Nibbles: CGIAR priorities, Drought tolerant rice, Agroecology bibliography, Amaranthus seed production video, Ethiopian genebank, Yemeni genebank
- UN Special Rapporteur on food thinks “questions of the 60s are not the questions of today.” Does he think the CGIAR is answering the questions of the 60s? One suspects so, but surely there are points of agreement, e.g. nutrition, food systems, natural resources management…
- Farmers would be willing to pay quite a premium for drought tolerant (DT) rice hybrids, but for DT varieties not so much. That’s an opportunity for public-private partnerships. Or is that a 60s answer to a 60s question?

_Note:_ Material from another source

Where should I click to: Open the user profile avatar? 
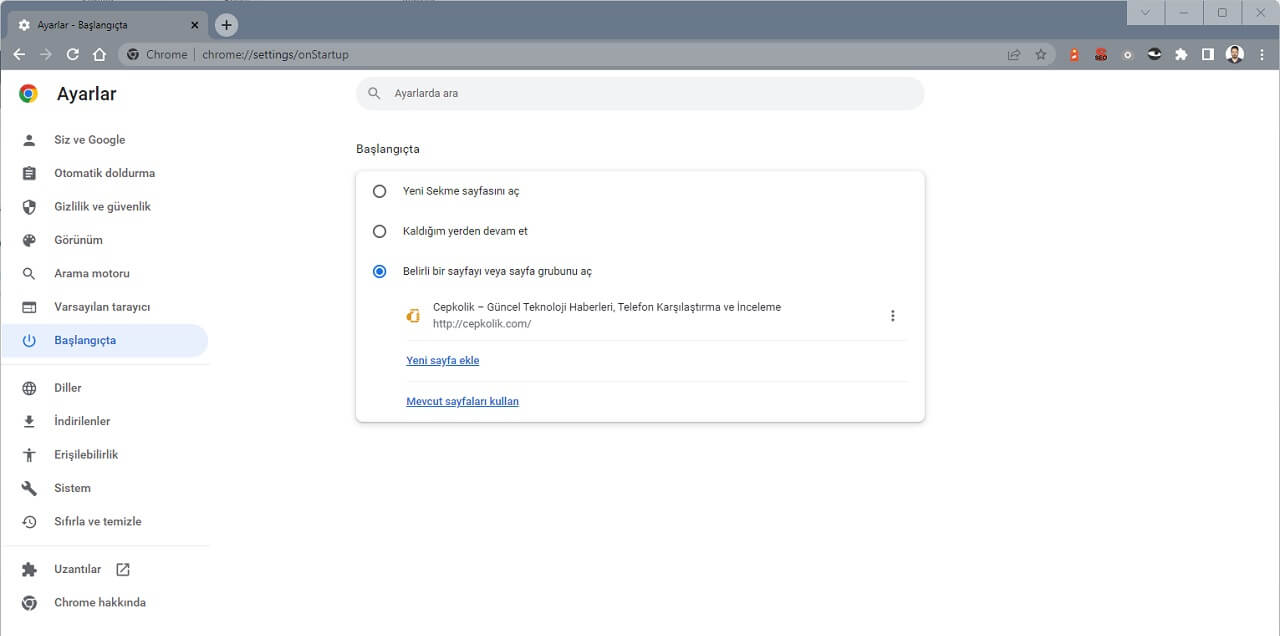point(1235,55)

- Mr de Schutter probably knows all about this bibliography of agroecology in action. Which all seems so much more 60s than hybrid rice somehow.

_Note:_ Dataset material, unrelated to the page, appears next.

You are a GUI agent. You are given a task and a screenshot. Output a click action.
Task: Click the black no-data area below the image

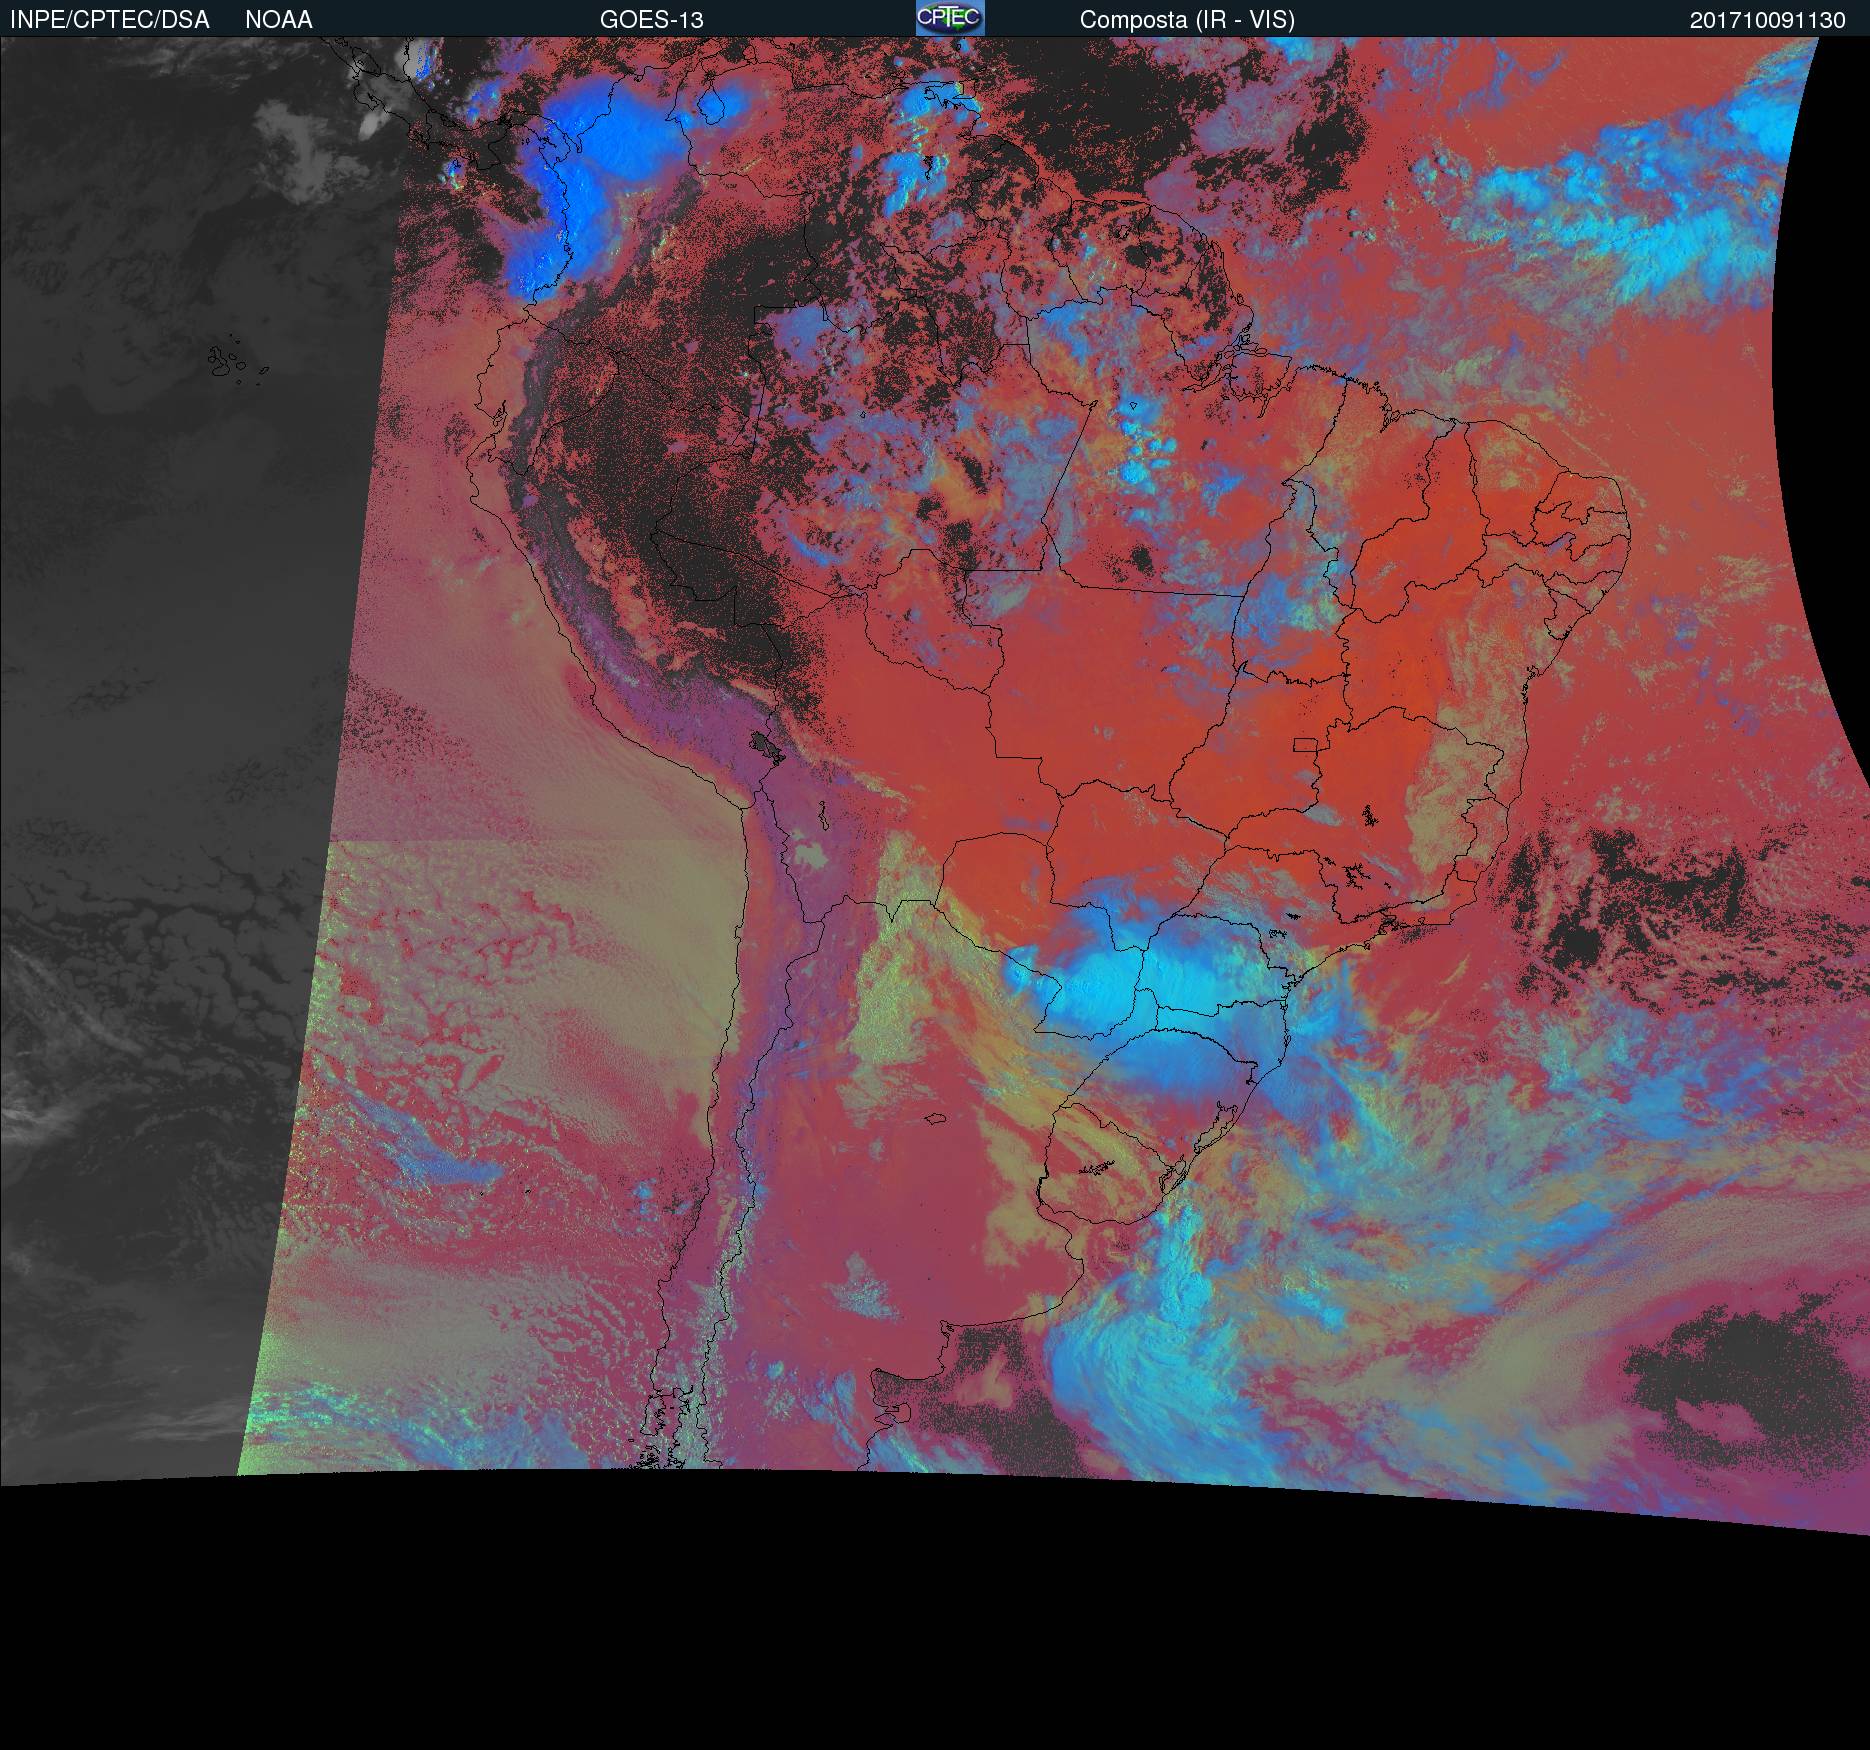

- How 60s is it to want to produce decent amaranthus seed? It’s totally unfair, but I can’t resist linking to this now.
- Ethiopian genebank, set up in response to the genetic erosion of the 60s, gets nice, long writeup in The Guardian by way of introduction to a bare-bones couple of final paragraphs on some G8 poverty reduction plan. Nice video though.
- There was no Facebook in the 60s for genebanks to strut their stuff on.
Nibbles: New potatoes, Wild species, Native maize, Conservation course, Indigenous fishery, Yield trends
- Wild relative rescues potatoes. Which wild relative? Well for that you’ll have to read the paper. The FAQ on that. Or if you want an alternative. More the better, I guess. And just to remember what makes it all possible: diversity in fields and genebanks.
- Wild species not just useful to food security as sources of genes, of course. And more.
- Indigenous peoples save corn.
- Maybe some of them would be interested in this MSc at Bangor.
- Indigenous peoples can catch — and save? — fish after all.
- So is there stagnation in yield increases or what? Lobell reviews book that says maybe not.